▸ **How to complete this task**
Please output every record exactly, keeping each line as it is.
───── Extracted material ─────
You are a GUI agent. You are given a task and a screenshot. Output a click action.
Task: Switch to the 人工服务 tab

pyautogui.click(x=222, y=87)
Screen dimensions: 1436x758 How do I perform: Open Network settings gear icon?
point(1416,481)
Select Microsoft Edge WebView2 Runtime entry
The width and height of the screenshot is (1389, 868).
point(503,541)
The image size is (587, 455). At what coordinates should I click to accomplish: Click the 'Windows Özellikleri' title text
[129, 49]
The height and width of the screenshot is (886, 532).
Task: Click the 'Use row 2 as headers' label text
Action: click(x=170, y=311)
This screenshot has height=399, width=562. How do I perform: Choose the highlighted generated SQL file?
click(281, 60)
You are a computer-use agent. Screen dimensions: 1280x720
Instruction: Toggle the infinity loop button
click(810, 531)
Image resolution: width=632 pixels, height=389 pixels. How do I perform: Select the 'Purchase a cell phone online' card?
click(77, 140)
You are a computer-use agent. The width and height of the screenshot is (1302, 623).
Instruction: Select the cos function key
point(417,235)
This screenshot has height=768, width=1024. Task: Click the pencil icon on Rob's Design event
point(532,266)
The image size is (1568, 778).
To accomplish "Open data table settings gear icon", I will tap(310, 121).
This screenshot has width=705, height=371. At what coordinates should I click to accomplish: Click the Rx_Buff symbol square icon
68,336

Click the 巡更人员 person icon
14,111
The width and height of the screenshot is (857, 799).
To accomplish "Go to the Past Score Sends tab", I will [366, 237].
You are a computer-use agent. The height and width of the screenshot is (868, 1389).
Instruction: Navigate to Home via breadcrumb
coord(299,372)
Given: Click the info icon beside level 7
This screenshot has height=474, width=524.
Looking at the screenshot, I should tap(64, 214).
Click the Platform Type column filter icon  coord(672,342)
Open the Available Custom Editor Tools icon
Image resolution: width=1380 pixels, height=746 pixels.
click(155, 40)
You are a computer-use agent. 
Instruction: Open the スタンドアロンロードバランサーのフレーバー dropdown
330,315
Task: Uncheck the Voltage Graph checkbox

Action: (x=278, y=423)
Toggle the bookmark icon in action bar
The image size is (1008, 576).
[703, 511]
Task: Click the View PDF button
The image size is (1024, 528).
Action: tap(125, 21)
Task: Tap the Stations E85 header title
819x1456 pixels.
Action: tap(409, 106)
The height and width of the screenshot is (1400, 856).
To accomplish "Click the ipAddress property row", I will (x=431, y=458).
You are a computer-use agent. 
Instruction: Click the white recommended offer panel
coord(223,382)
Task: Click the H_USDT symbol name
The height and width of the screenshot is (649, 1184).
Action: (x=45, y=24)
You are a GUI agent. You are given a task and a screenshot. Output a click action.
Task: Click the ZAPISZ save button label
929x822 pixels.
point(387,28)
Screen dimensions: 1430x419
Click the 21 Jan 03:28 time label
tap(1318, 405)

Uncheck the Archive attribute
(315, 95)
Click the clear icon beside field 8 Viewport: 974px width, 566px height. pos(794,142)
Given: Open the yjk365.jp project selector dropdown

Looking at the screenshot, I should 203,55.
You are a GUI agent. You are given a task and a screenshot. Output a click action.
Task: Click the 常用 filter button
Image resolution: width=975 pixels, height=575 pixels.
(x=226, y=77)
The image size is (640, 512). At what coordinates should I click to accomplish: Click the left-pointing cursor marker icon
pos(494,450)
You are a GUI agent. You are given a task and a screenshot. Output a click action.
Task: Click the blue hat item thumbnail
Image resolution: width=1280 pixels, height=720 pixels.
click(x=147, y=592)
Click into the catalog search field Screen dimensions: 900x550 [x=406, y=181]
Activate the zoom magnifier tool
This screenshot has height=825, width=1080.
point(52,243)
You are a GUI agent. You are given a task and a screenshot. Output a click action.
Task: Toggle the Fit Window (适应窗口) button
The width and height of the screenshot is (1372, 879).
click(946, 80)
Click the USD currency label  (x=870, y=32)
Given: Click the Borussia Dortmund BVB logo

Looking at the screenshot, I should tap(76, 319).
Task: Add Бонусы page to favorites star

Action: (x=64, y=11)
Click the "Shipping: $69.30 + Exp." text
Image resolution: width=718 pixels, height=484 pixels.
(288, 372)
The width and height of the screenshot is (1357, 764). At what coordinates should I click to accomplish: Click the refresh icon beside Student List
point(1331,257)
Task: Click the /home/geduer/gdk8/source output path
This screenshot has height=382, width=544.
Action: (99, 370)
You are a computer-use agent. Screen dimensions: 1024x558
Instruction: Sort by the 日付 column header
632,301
─────
▸ **Result of this exercise**
You are a GUI agent. You are given a task and a screenshot. Output a click action.
Task: Switch to the 人工服务 tab

pyautogui.click(x=222, y=87)
Screen dimensions: 1436x758 How do I perform: Open Network settings gear icon?
point(1416,481)
Select Microsoft Edge WebView2 Runtime entry
The width and height of the screenshot is (1389, 868).
point(503,541)
The image size is (587, 455). At what coordinates should I click to accomplish: Click the 'Windows Özellikleri' title text
[129, 49]
The height and width of the screenshot is (886, 532).
Task: Click the 'Use row 2 as headers' label text
Action: click(x=170, y=311)
This screenshot has height=399, width=562. How do I perform: Choose the highlighted generated SQL file?
click(281, 60)
You are a computer-use agent. Screen dimensions: 1280x720
Instruction: Toggle the infinity loop button
click(810, 531)
Image resolution: width=632 pixels, height=389 pixels. How do I perform: Select the 'Purchase a cell phone online' card?
click(77, 140)
You are a computer-use agent. The width and height of the screenshot is (1302, 623).
Instruction: Select the cos function key
point(417,235)
This screenshot has height=768, width=1024. Task: Click the pencil icon on Rob's Design event
point(532,266)
The image size is (1568, 778).
To accomplish "Open data table settings gear icon", I will tap(310, 121).
This screenshot has width=705, height=371. At what coordinates should I click to accomplish: Click the Rx_Buff symbol square icon
68,336

Click the 巡更人员 person icon
14,111
The width and height of the screenshot is (857, 799).
To accomplish "Go to the Past Score Sends tab", I will [366, 237].
You are a computer-use agent. The height and width of the screenshot is (868, 1389).
Instruction: Navigate to Home via breadcrumb
coord(299,372)
Given: Click the info icon beside level 7
This screenshot has height=474, width=524.
Looking at the screenshot, I should tap(64, 214).
Click the Platform Type column filter icon  coord(672,342)
Open the Available Custom Editor Tools icon
Image resolution: width=1380 pixels, height=746 pixels.
click(155, 40)
You are a computer-use agent. 
Instruction: Open the スタンドアロンロードバランサーのフレーバー dropdown
330,315
Task: Uncheck the Voltage Graph checkbox

Action: (x=278, y=423)
Toggle the bookmark icon in action bar
The image size is (1008, 576).
[703, 511]
Task: Click the View PDF button
The image size is (1024, 528).
Action: tap(125, 21)
Task: Tap the Stations E85 header title
819x1456 pixels.
Action: tap(409, 106)
The height and width of the screenshot is (1400, 856).
To accomplish "Click the ipAddress property row", I will (x=431, y=458).
You are a computer-use agent. 
Instruction: Click the white recommended offer panel
coord(223,382)
Task: Click the H_USDT symbol name
The height and width of the screenshot is (649, 1184).
Action: (x=45, y=24)
You are a GUI agent. You are given a task and a screenshot. Output a click action.
Task: Click the ZAPISZ save button label
929x822 pixels.
point(387,28)
Screen dimensions: 1430x419
Click the 21 Jan 03:28 time label
tap(1318, 405)

Uncheck the Archive attribute
(315, 95)
Click the clear icon beside field 8 Viewport: 974px width, 566px height. pos(794,142)
Given: Open the yjk365.jp project selector dropdown

Looking at the screenshot, I should 203,55.
You are a GUI agent. You are given a task and a screenshot. Output a click action.
Task: Click the 常用 filter button
Image resolution: width=975 pixels, height=575 pixels.
(x=226, y=77)
The image size is (640, 512). At what coordinates should I click to accomplish: Click the left-pointing cursor marker icon
pos(494,450)
You are a GUI agent. You are given a task and a screenshot. Output a click action.
Task: Click the blue hat item thumbnail
Image resolution: width=1280 pixels, height=720 pixels.
click(x=147, y=592)
Click into the catalog search field Screen dimensions: 900x550 [x=406, y=181]
Activate the zoom magnifier tool
This screenshot has height=825, width=1080.
point(52,243)
You are a GUI agent. You are given a task and a screenshot. Output a click action.
Task: Toggle the Fit Window (适应窗口) button
The width and height of the screenshot is (1372, 879).
click(946, 80)
Click the USD currency label  (x=870, y=32)
Given: Click the Borussia Dortmund BVB logo

Looking at the screenshot, I should tap(76, 319).
Task: Add Бонусы page to favorites star

Action: (x=64, y=11)
Click the "Shipping: $69.30 + Exp." text
Image resolution: width=718 pixels, height=484 pixels.
(288, 372)
The width and height of the screenshot is (1357, 764). At what coordinates should I click to accomplish: Click the refresh icon beside Student List
point(1331,257)
Task: Click the /home/geduer/gdk8/source output path
This screenshot has height=382, width=544.
Action: (99, 370)
You are a computer-use agent. Screen dimensions: 1024x558
Instruction: Sort by the 日付 column header
632,301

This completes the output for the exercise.